Melo lamenta, ainda que não o diga diretamente, que Rio tenha falado dos 81% que PS e PSD têm na Assembleia da República sem contar com os deputados do CDS — parceiro no PPE — nessa maioria de estabilidade. O eurodeputado até percebe que Rui Rio queira ter dado “numa certa perspetiva europeísta” que estes “dois partidos ajudam, apesar de tudo em Portugal a segurar maiorias”, mas avisa: “O CDS é um dos partidos sempre do arco da governabilidade e não é nem mais nem menos pela situação que o dr.Rui Rio ou qualquer outro líder faça agora ou no futuro”.
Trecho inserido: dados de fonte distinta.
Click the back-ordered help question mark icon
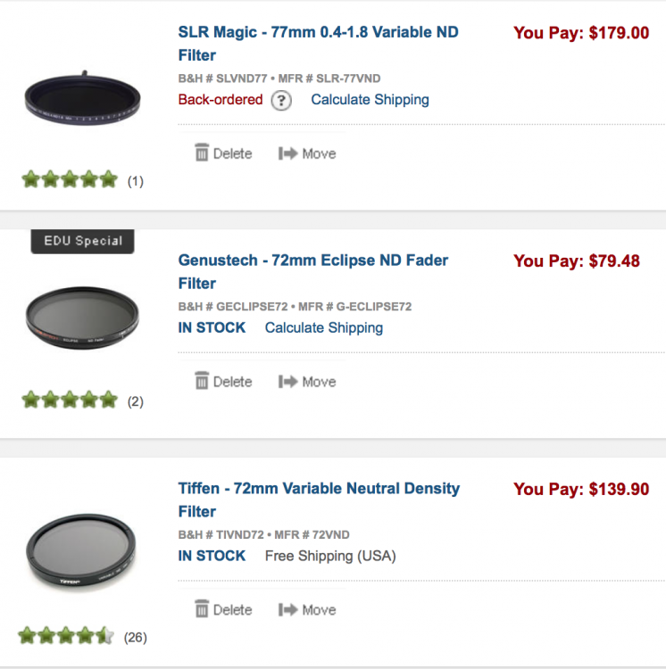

Em declarações aos jornalistas na Croácia, Melo também falou sobre a ausência de Cristas e lembrou que “o CDS vive uma fase de transição”, em que a atual líder “já anunciou que não se recandidatará no próximo congresso.” O vice-presidente do CDS destaca que “o congresso está já em preparação e nesta nova fase fez mais sentido à presidente do partido manter-se em Portugal junto do grupo parlamentar, onde de resto se travam debates mais importantes do que cá”. Além disso, diz o eurodeputado, como ele próprio está a representar o CDS, o partido “não fica minimamente diminuído“.

Quanto à liderança do CDS, Melo — que já se afastou da corrida — diz apenas que estará no congresso e que o CDS “será do ponto de vista da sua liderança aquilo que os militantes, no caso os congressistas quiserem, e eu tenciono fazer parte dessa discussão”. O eurodeputado destaca que “o que virá depois ninguém sabe“, mas que o “importante é que o CDS seja um espaço de reflexão sobre o que aconteceu, uma oportunidade para encontrar uma boa solução em relação ao futuro e principalmente devolver o CDS a uma representação que seja relevante, à nossa dimensão”.

Para Melo é importante que, tal como o PPE é uma força política dominante na UE, “o CDS terá e será certamente capaz no futuro de encontrar o seu caminho e afirmar-se como uma força política que é muito relevante”. O eurodeputado acredita que, tal como fez após os maus resultados nos anos 80 e 90, o CDS tem capacidade para voltar a ser relevante e voltar mesmo a integrar governos.